Step 3: Stellar rotational broadening and RV shifting#

The emergent spectrum of a star gets modulated by at least two extrinsic parameters—\(v\sin{i}\) and \(RV\)—before entering our metaphorical orbit. Here we show how to modulate a cloned stellar model with these two parameters.

[1]:
import torch
from blase.emulator import SparseLinearEmulator, SparseLogEmulator, ExtrinsicModel
from blase.utils import doppler_grid
import matplotlib.pyplot as plt
import math
%config InlineBackend.figure_format='retina'
[2]:
wl_lo = 11_000-60
wl_hi = 11_180+60
wavelength_grid = doppler_grid(wl_lo, wl_hi)
[3]:
if torch.cuda.is_available():
    device = "cuda"
else:
    device = "cpu"

We will fetch the pretrained stellar model, following the previous tutorial.

[4]:
stellar_pretrained_model = torch.load('phoenix_clone_T4700g4p5_prom0p01_11000Ang.pt')
[5]:
stellar_emulator = SparseLinearEmulator(wavelength_grid,
                                        init_state_dict=stellar_pretrained_model)
Initializing a sparse model with 426 spectral lines
[6]:
y0 = stellar_emulator.forward().detach().cpu().numpy()

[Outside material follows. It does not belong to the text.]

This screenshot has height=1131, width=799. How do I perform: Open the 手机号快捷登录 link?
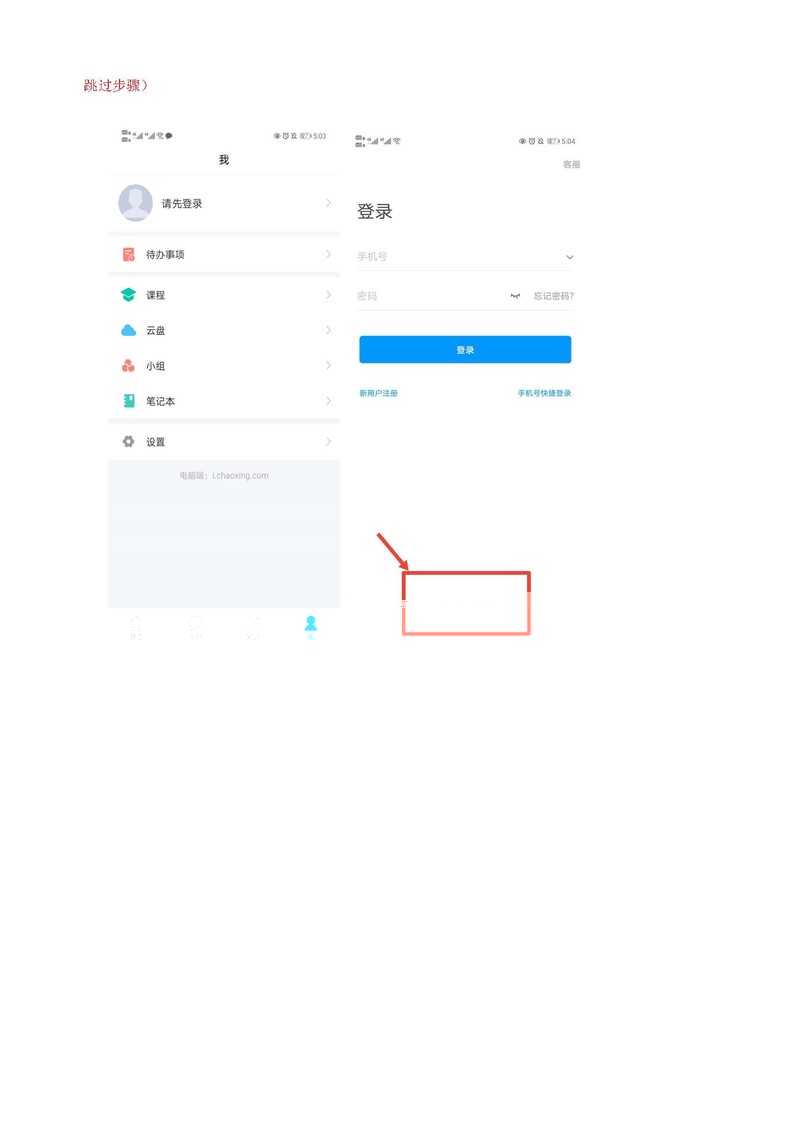coord(544,393)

Set the \(v\sin{i}\) and \(RV\) for the extrinsic model#

[7]:
extrinsic_layer = ExtrinsicModel(wavelength_grid, device=device)

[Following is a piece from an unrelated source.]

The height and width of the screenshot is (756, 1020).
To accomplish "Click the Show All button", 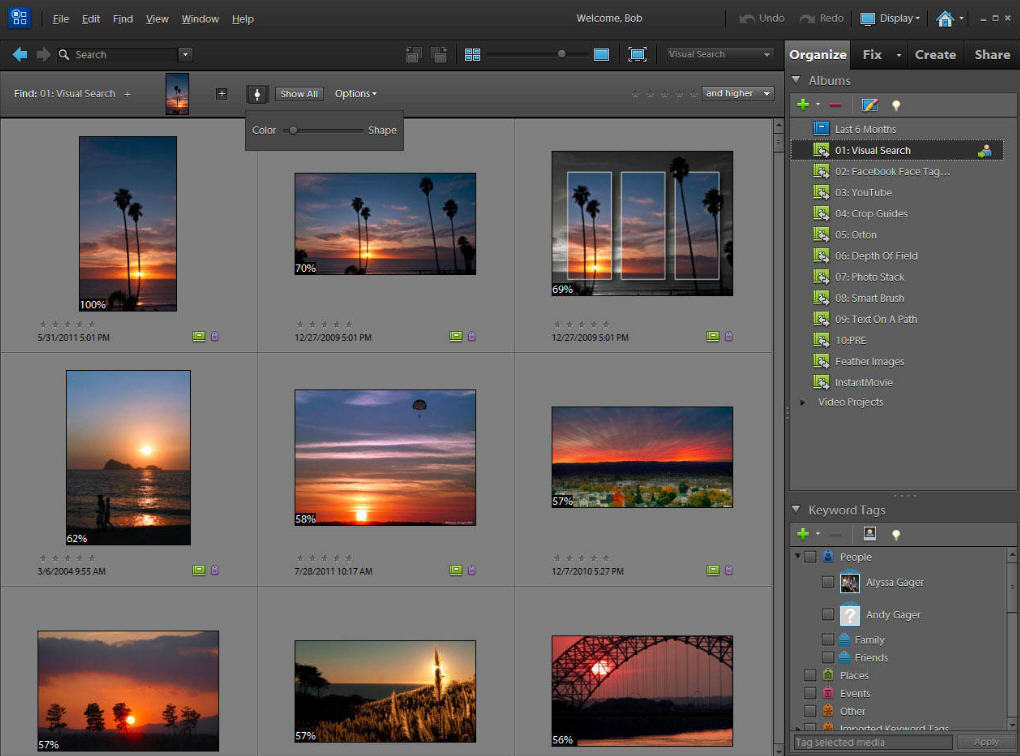I will coord(299,93).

We set natural log of the rotational broadening for numerical purposes.

[8]:
vsini = torch.tensor(11.1)
extrinsic_layer.ln_vsini.data = torch.log(vsini)

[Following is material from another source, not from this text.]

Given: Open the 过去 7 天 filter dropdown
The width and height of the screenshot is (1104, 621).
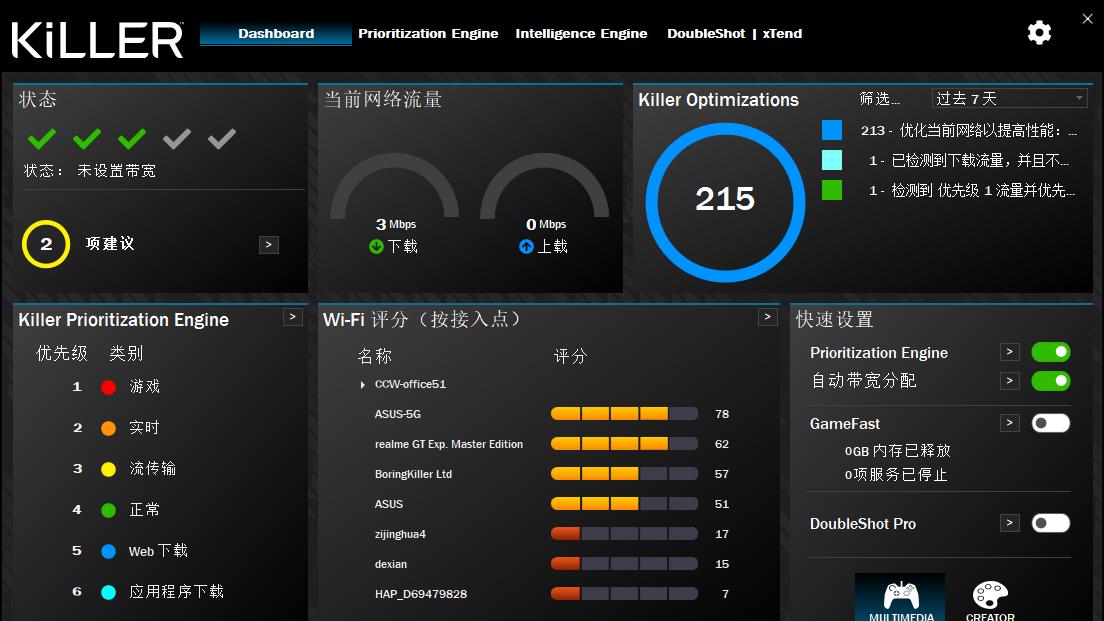Looking at the screenshot, I should click(x=1010, y=98).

For technical and historical reasons, the radial velocity augments the stellar emulator.

Ideally this change would live instead under the ExtrinsicModel umbrella, and we are contemplating making that change.

[9]:
RV = torch.tensor(-5.6789)
stellar_emulator.radial_velocity.data = RV

Key idea: The output of one model is the input to the next#

The symmetry should feel wholesome: the stellar forward model goes into the extrinsic model, as if it were an anonymous component on a factory conveyorbelt.

[10]:
stellar_flux = stellar_emulator.forward()
modulated_flux = extrinsic_layer(stellar_flux)
Recall that both layers have tunable parameters, and PyTorch stores the order of operations in its memory.
(For plotting purposes we have to “detach” from this over-zealous memory, and ensure that the data is on a cpu.)
[11]:
y1 = stellar_flux.detach().cpu().numpy()
y2 = modulated_flux.detach().cpu().numpy()
[12]:
plt.figure(figsize=(8, 5))
plt.step(wavelength_grid, y0, label='Unperturbed stellar clone')
plt.step(wavelength_grid, y1, label=f'RV-shifted by {RV:0.2f} km/s')
plt.xlim(11_098.2, 11_099.7); plt.ylim(0.7, 1.05)
plt.legend();
../_images/tutorials_demo4_18_0.png

Neat! Notice how the pixel coordinates stay in the same place, but the line-center positions change the fluxes evaluated at those coordinates. The spectrum is not merely a translation of coordinates, its a re-evaluation of the coordinates with new line center positions. This design choice ensures that the radial velocity is “auto-differentiable”.

[13]:
plt.figure(figsize=(8, 5))
plt.step(wavelength_grid, y1, label=f'RV-shifted by {RV:0.2f} km/s')
plt.step(wavelength_grid, y2, label=f'Rotationally Broadened ')
plt.xlim(11_070, 11_100)
plt.legend();
../_images/tutorials_demo4_20_0.png

Voilá! We successfully modulated the cloned spectrum with both rotational broadening and radial_velocity. We have not yet shown the full power of this technique: through the “magic” of autodiff, these physically interpretable values can get updated simultaneously as the line strengths themselves are all perturbed. We will see this tuning in the next step.